● DOCUMENT SEGMENT:
--------------------

Discussion 13 Guide

3.2: Question 2

4: Question 2



Section 3.2 Question 2

Write a program flatten that given a Tree t, will return a linked list of the elements of t, ordered by level. Entries on the same level should be ordered from left to right. For example, the following tree will return the linked list <1 2 3 4 5 6 7>.

This problem actually touches on a concept that is not covered in this course called breadth first search. Take 61B for more info!

We can approach this problem in two ways, using just a list, or traversing the tree twice:

1. To give each node a "level"
2. To put together our linked list, based on the levels we assigned each
   node.

Intuitive Approach

Let’s first try the intuitive approach, which is to traverse t twice. On the first traversal, I will have to keep track of the level of every node. Let’s do this with a dictionary that keeps a list of each node at a level (which will be the key).

levels = {}
define traverser(t, level)
    if level not in levels:
        levels[level] = []
    levels[level].append(t)
    [traverser(c, level + 1) for c in t.children]

Now that we have all of our levels (and conveniently, the nodes on the same level will be ordered from left to right because we traverse our children from left to right), we just have to stick it into a Linked List. This part is a little messy.

--------------------

● RECORDS:
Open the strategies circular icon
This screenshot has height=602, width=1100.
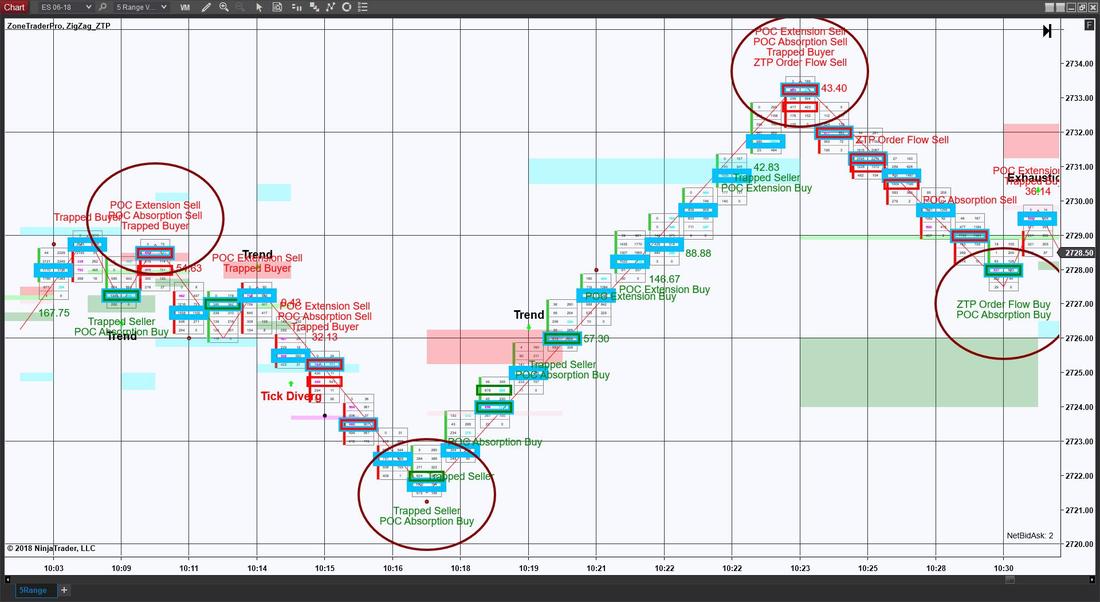pos(346,7)
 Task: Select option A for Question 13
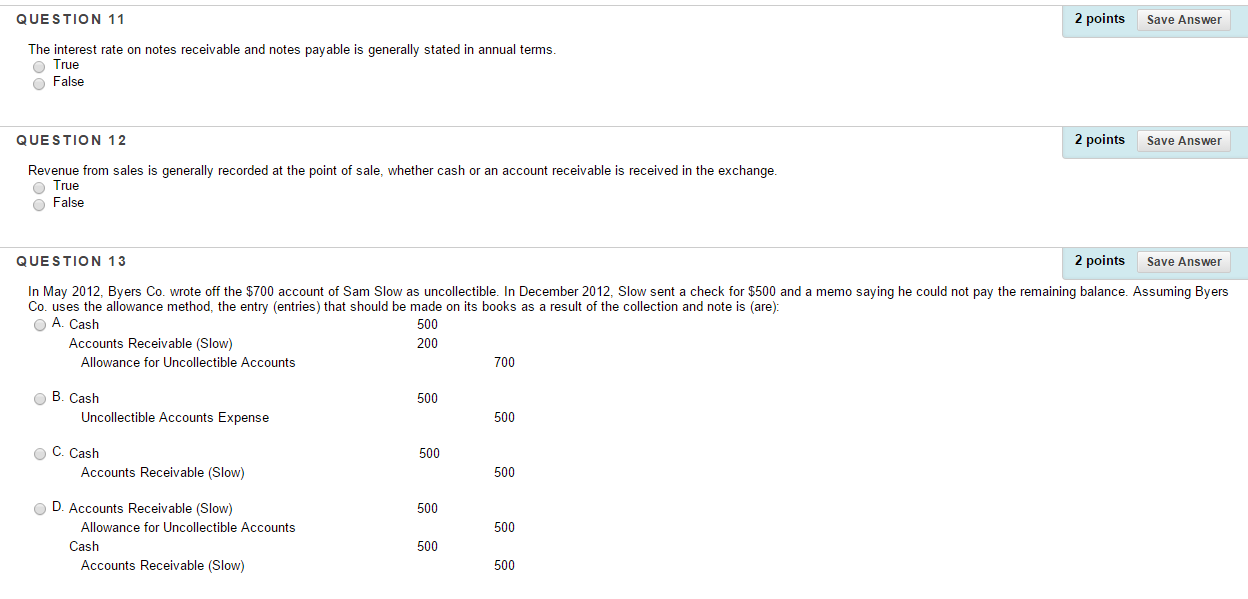click(x=40, y=324)
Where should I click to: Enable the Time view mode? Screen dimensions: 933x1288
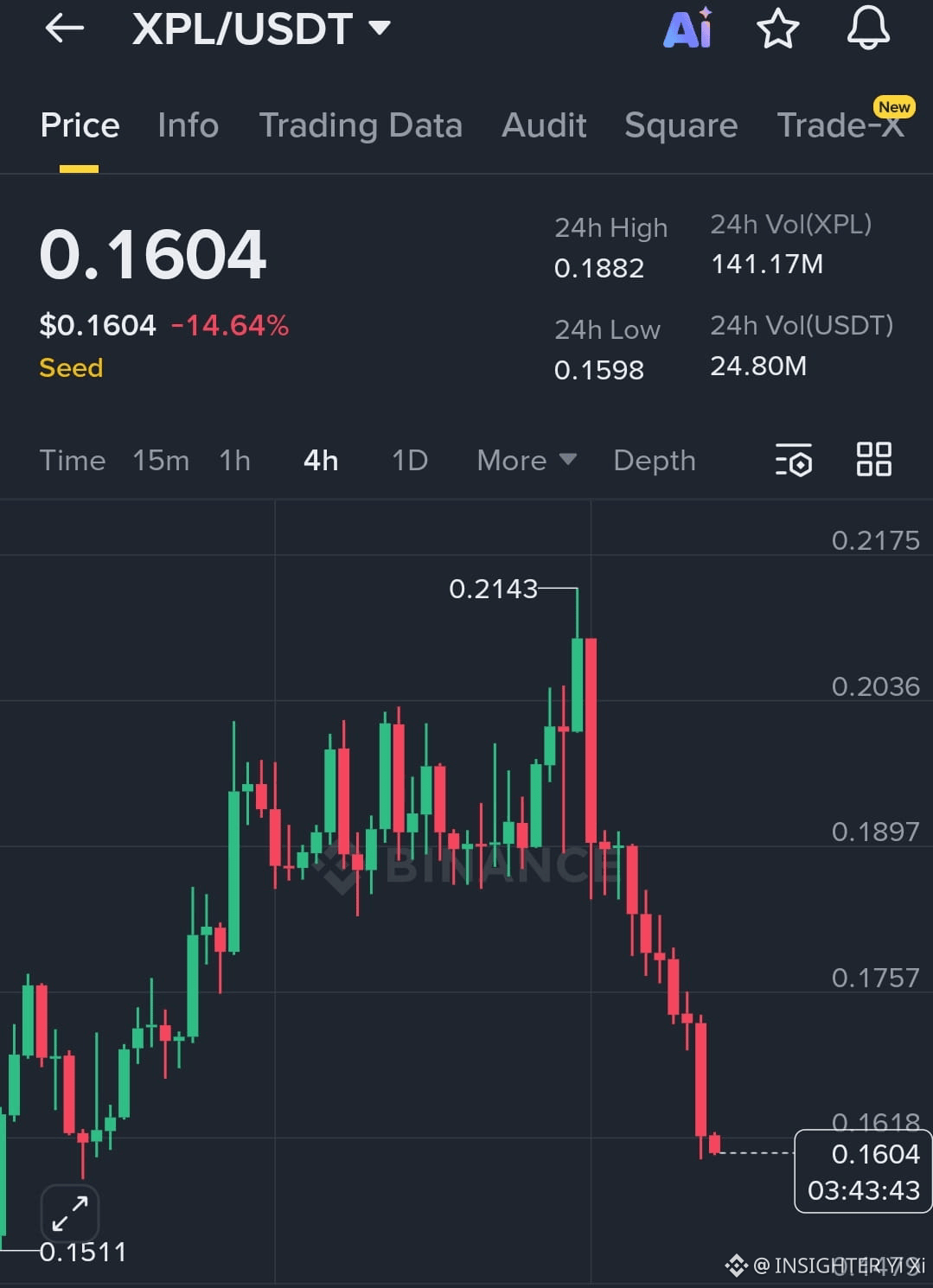tap(73, 461)
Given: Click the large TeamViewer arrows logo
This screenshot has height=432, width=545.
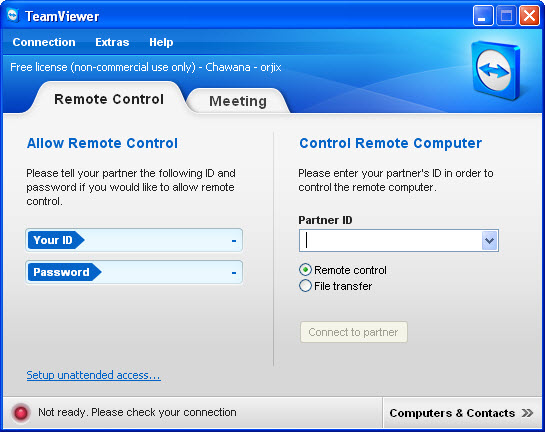Looking at the screenshot, I should coord(496,70).
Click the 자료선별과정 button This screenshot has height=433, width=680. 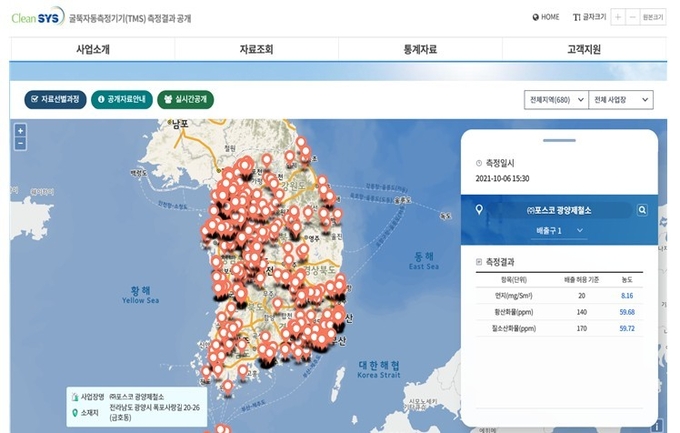(x=55, y=100)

--------------------

● TASK LIST:
[a] Update the tree-flattening guide from "Discussion 13 Guide" up to and including "for more info!", writing that part out again with "flatten" changed to "level_flatten".
[b] Check each statement against the tree-flattening guide. Answer yes or no for each, and quote the words from the guide that decide it.
(i) The example tree in the guide yields the linked list <1 2 3 4 5 6 7>.
(ii) Breadth first search is covered in this course.
(iii) In the dictionary built on the first traversal, the levels serve as keys.
[c] Pick up the tree-flattening guide after its final sentence and keep writing it.

● RESULTS IN ORDER:
[a]
Discussion 13 Guide

3.2: Question 2

4: Question 2



Section 3.2 Question 2

Write a program level_flatten that given a Tree t, will return a linked list of the elements of t, ordered by level. Entries on the same level should be ordered from left to right. For example, the following tree will return the linked list <1 2 3 4 5 6 7>.

This problem actually touches on a concept that is not covered in this course called breadth first search. Take 61B for more info!

[b]
(i) Yes: "the following tree will return the linked list <1 2 3 4 5 6 7>"
(ii) No: "a concept that is not covered in this course called breadth first search"
(iii) Yes: "a dictionary that keeps a list of each node at a level (which will be the key)"

[c]
list_of_nodes = []
for l in range(len(levels)): # dictionaries are unordered!
    for n in levels[l]:
        list_of_nodes.append(n.entry)

def converter(lst):
    if not lst:
        return Link.empty
    return Link(lst[0], converter(lst[1:]))

converter(list_of_nodes)

Putting it together:

define flatten(t):
    levels = {}
    define traverser(t, level)
        if level not in levels:
            levels[level] = []
        levels[level].append(t)
        [traverser(c, level + 1) for c in t.children]
    traverser(t, 0)
    list_of_nodes = []
    for l in range(len(levels)): # dictionaries are unordered!
        for n in levels[l]:
            list_of_nodes.append(n.entry)

    def converter(lst):
        if not lst:
            return Link.empty
        return Link(lst[0], converter(lst[1:]))

    converter(list_of_nodes)

Approach with List (Queue)

Now let’s go over a way to solve this problem with only a list. The key understanding is that when we traverse a tree, it’s possible to make a list of the nodes in the order that we want.

For example, when we start at the root node, we can form a list of nodes (children) that we will want to collect entries from. At the root node 1, we can form a list, or a queue, of nodes to traverse next - the nodes 2, 3, and 4. If this list can be mutated by each function call, we can use this list to figure out which node to look at next.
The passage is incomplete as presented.